Interface element records

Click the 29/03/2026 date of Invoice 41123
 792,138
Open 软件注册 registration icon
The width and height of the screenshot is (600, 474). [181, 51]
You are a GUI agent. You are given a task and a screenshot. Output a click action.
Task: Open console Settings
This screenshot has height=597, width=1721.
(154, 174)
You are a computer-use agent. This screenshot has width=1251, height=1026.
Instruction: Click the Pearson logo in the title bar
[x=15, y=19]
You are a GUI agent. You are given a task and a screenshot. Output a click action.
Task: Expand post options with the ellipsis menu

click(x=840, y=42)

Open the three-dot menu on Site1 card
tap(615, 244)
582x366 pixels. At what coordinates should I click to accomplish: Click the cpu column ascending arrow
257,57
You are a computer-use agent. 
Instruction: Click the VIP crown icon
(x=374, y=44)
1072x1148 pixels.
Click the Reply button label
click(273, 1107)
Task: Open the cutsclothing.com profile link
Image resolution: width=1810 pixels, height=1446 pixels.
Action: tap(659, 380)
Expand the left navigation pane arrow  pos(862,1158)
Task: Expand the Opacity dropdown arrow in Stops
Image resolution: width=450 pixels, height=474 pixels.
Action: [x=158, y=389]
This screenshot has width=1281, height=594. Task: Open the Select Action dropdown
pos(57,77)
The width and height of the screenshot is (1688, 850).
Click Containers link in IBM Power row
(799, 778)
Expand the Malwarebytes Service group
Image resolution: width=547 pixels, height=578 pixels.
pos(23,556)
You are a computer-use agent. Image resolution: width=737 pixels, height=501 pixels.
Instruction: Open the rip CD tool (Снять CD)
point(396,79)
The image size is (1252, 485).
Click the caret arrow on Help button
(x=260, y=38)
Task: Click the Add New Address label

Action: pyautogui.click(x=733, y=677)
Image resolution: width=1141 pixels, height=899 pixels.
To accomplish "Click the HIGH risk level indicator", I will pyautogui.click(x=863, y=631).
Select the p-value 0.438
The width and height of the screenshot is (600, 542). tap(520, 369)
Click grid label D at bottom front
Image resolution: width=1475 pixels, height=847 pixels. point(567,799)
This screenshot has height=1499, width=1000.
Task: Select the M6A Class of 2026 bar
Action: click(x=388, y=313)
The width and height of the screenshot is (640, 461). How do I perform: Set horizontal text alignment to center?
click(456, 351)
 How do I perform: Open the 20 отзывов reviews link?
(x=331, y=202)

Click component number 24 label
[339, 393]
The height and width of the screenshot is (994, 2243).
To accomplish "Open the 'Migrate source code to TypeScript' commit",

→ **Given task**
Rewrite the lines from the one containing "The height and" through the last line, changing "commit" to "pull request" and keeping everything else the same.

→ **Answer to this exercise**
The height and width of the screenshot is (994, 2243).
To accomplish "Open the 'Migrate source code to TypeScript' pull request",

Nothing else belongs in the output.